Proof. See the answer by Pete Clark here, which includes a reference for a related result that also holds when $K$ has characteristic $p$.
On
Let $a=3^{1/3}+\sqrt{2}$. Consider $(a-\sqrt{2})^3=3$ and hence $a^3-3\sqrt{2}a^2+6a-2\sqrt{2}=3$. So $$\sqrt{2}=\frac{a^3+6a-3}{3a^2+2} \in \mathbb{Q}(a).$$ and $$3^{1/3}=a-\sqrt{2}\in \mathbb{Q}(a)$$ as well. Note: The nonzero element $3a^2+2$ is in $\mathbb{Q}(a)$ and $\mathbb{Q}(a)$ itself is a field. Hence $\frac {1}{3a^2+2} \in \mathbb{Q}(a)$ and to conclude $\frac{a^3+6a-3}{3a^2+2} \in \mathbb{Q}(a).$
On
$$(b_1,\ldots,b_6)=(1, \sqrt{2}, \sqrt[3]{3}, \sqrt{2}\sqrt[3]{3}, \sqrt[3]{9},\sqrt{2}\sqrt[3]{9})$$ is a $\Bbb{Q}$-basis of $\Bbb{Q}(\sqrt{2}, \sqrt[3]{3})$.
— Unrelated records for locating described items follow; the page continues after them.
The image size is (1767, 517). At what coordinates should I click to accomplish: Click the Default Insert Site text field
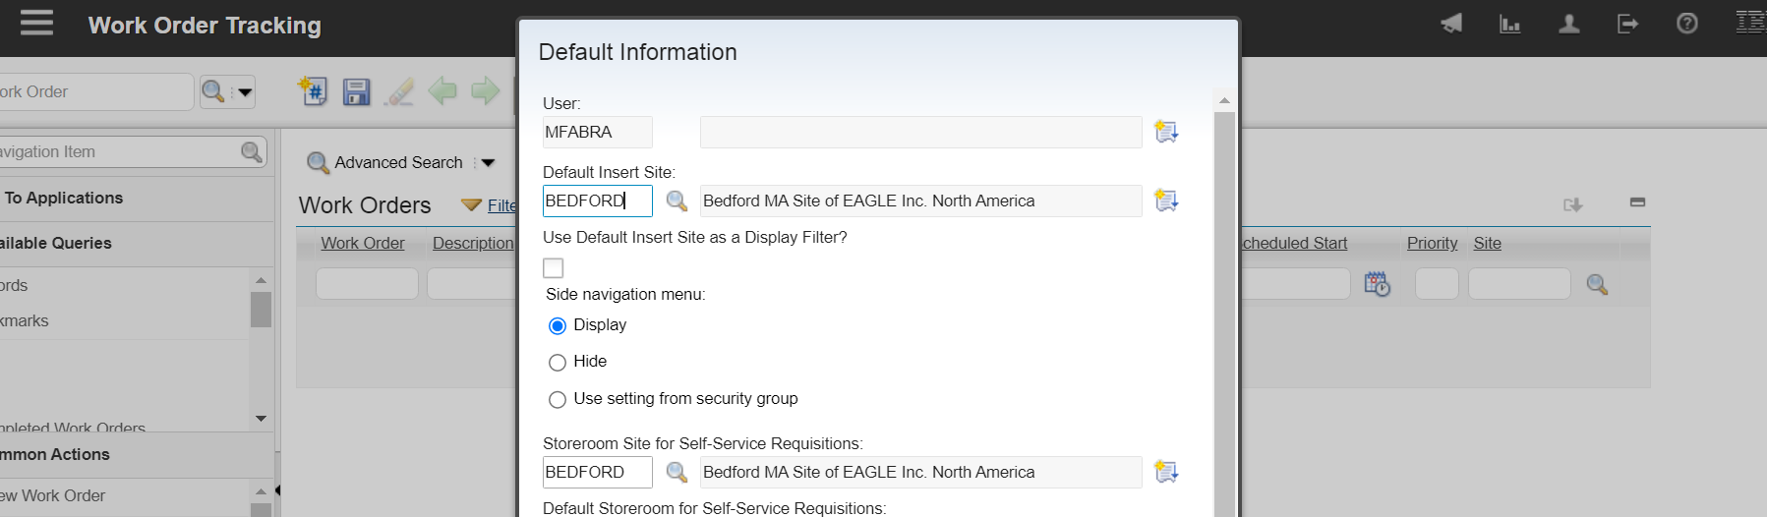(596, 201)
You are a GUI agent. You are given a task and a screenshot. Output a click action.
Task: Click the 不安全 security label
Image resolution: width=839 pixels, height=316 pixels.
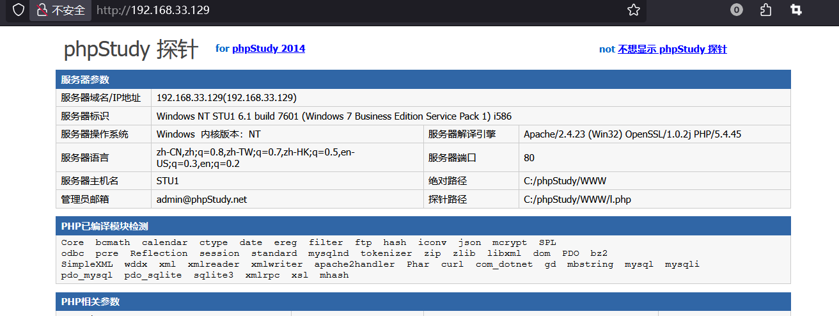[x=68, y=10]
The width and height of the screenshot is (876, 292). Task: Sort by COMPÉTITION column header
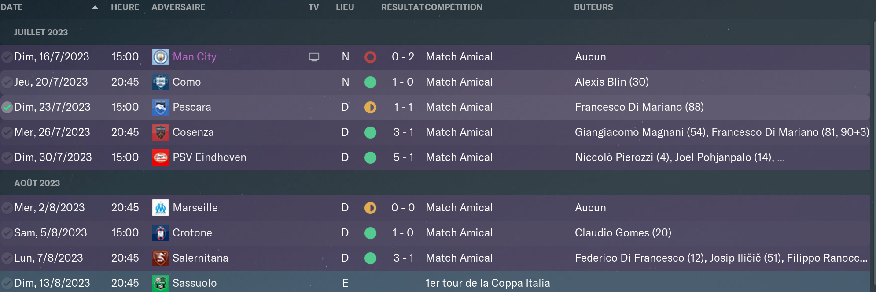(454, 7)
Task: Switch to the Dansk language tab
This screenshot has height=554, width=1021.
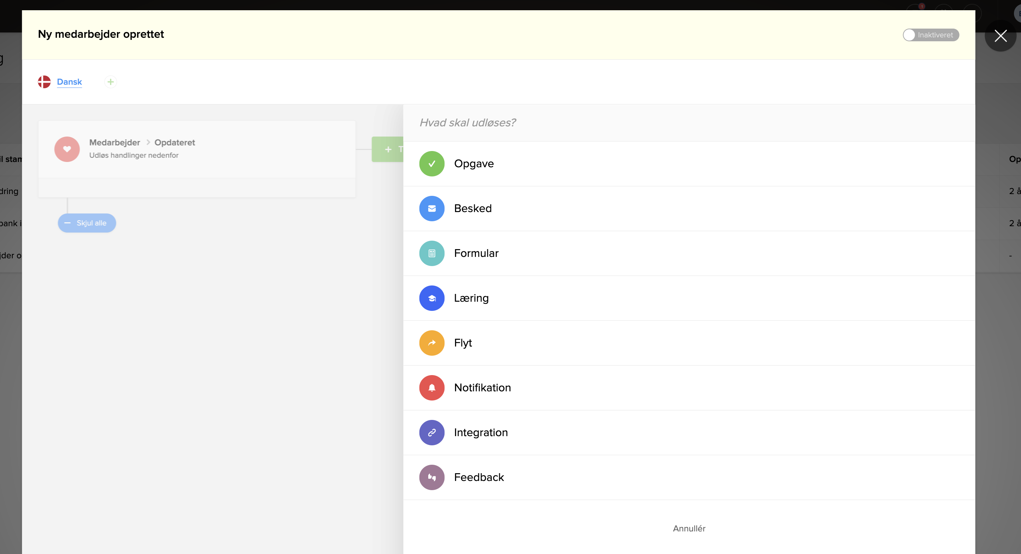Action: point(69,82)
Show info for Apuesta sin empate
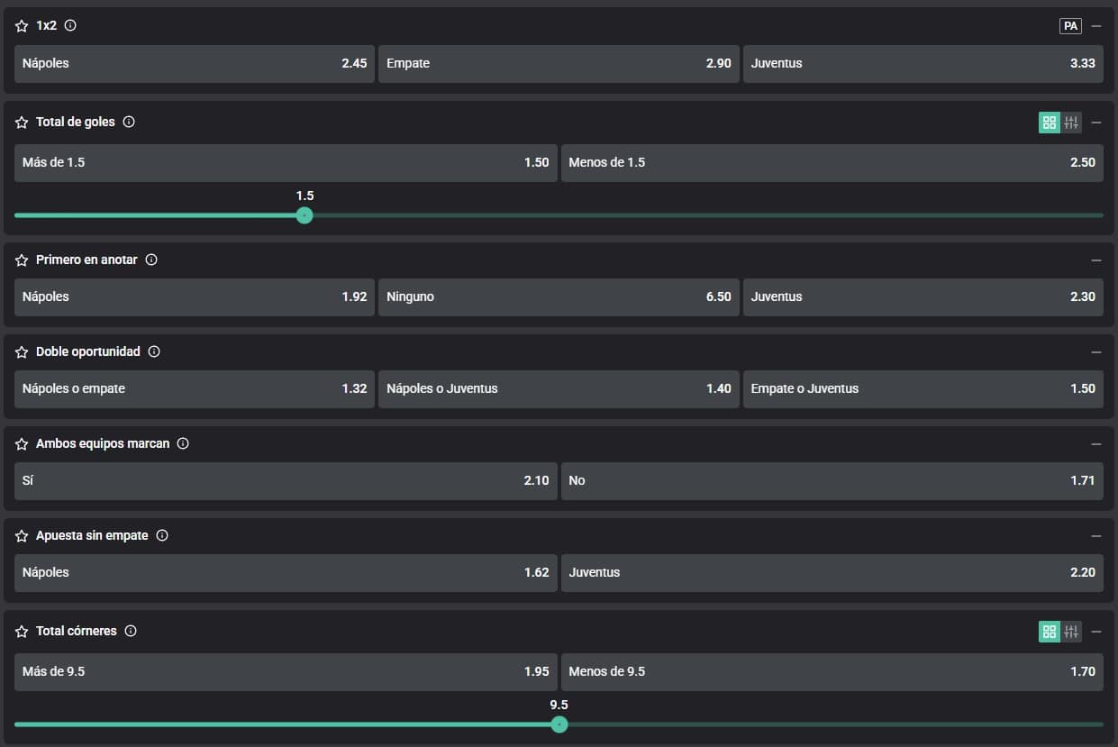 (x=162, y=535)
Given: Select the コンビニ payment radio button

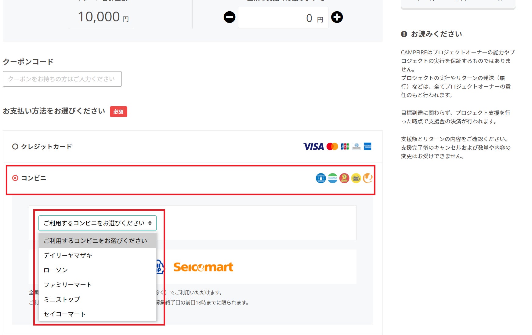Looking at the screenshot, I should (x=15, y=178).
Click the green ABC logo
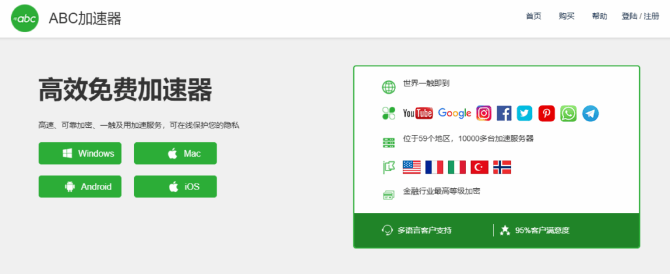The image size is (670, 274). tap(26, 18)
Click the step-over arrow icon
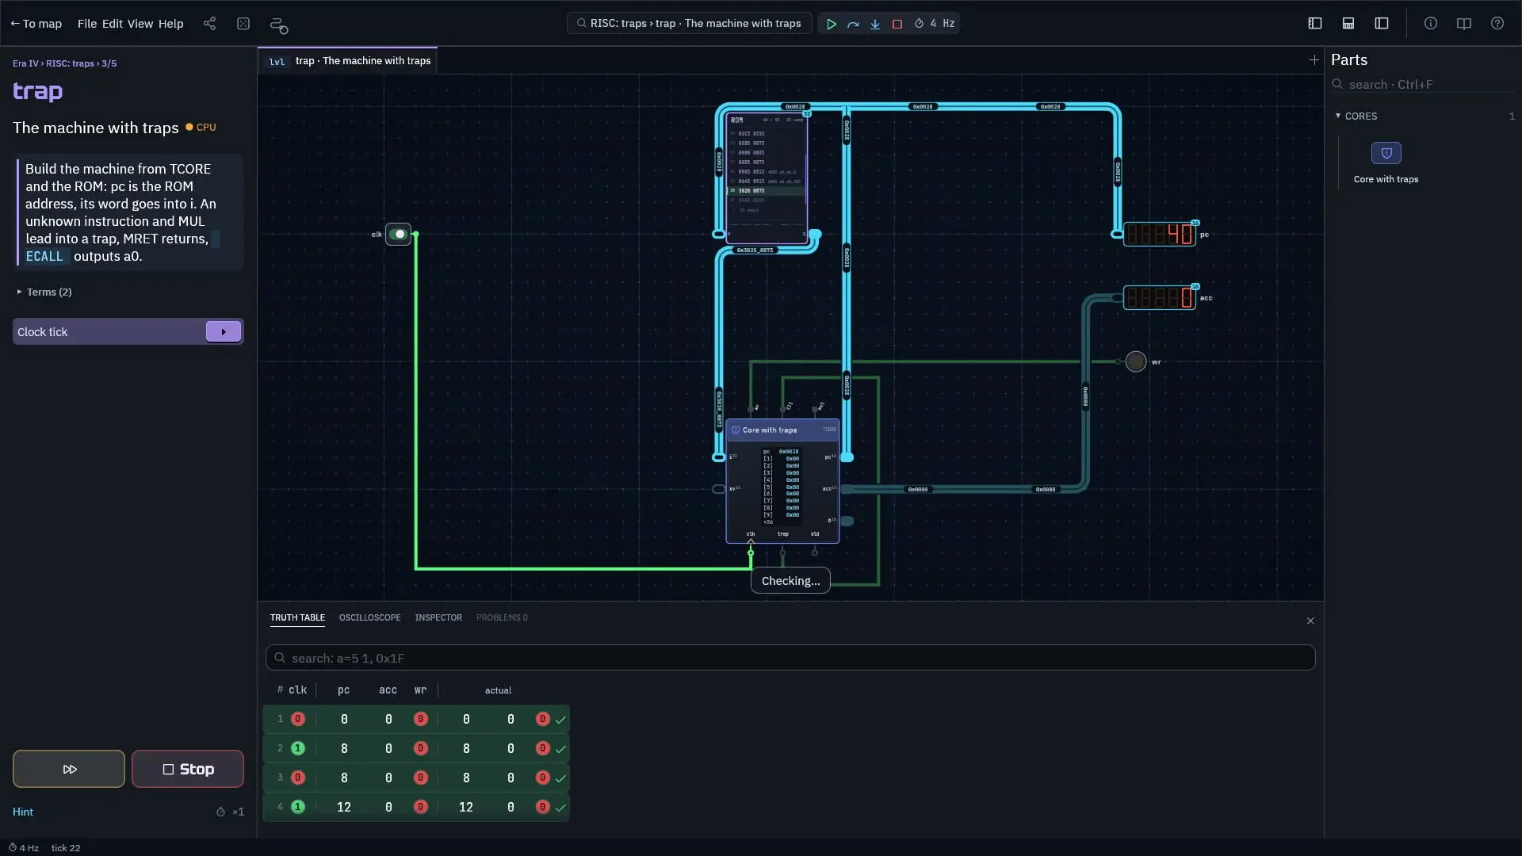The height and width of the screenshot is (856, 1522). (x=853, y=24)
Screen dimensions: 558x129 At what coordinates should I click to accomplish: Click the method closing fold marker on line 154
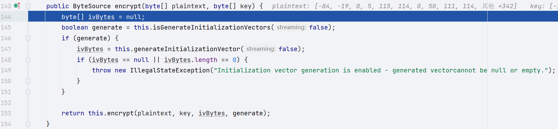point(28,124)
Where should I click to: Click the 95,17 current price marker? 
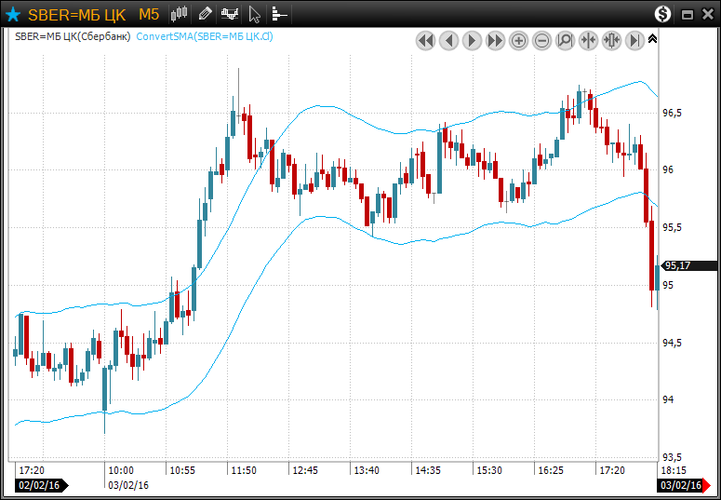tap(678, 266)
Let $a=\sqrt{2}+\sqrt[3]3$ and $A\in M_6(\Bbb{Q})$ be the matrix such that $a^i = \sum_{j=1}^6 A_{ij}b_j$.
Check that $\det(A)\ne 0$, which implies that $\Bbb{Q}(\sqrt{2}, \sqrt[3]{3})=\Bbb{Q}(a)$.
The inverse matrix $B=A^{-1}$ is such that $$b_i=\sum_{j=1}^6 B_{ij} a^j $$
If $a=3^{1/3}+\sqrt{2}$ then $$ \sqrt{2}=\frac{1}{755}(48a^5+27a^4-320a^3-468a^2+879a-1092) $$ [How did I get this: By factoring $x^2-2$ over $\mathbb{Q}(3^{1/3}+\sqrt{2})$ on the computer]
This does not look like the solution that could be expected.
Thus the way to solve it is probably using more theory: Show that $\mathbb{Q}(3^{1/3},\sqrt{2}):\mathbb{Q}=6$ and (using the nicer basis $1,\sqrt{2},3^{1/3},3^{1/3}\sqrt{2},3^{2/3},3^{2/3}\sqrt{2}$) show that $1,a,a^2,a^3,a^4,a^5$ are linearly independent and that the minimal polynomial of $a$ thus must have degree 6.
This will show that the subfield $\mathbb{Q}(3^{1/3}+\sqrt{2})\le \mathbb{Q}(3^{1/3},\sqrt{2})$ is in fact equal.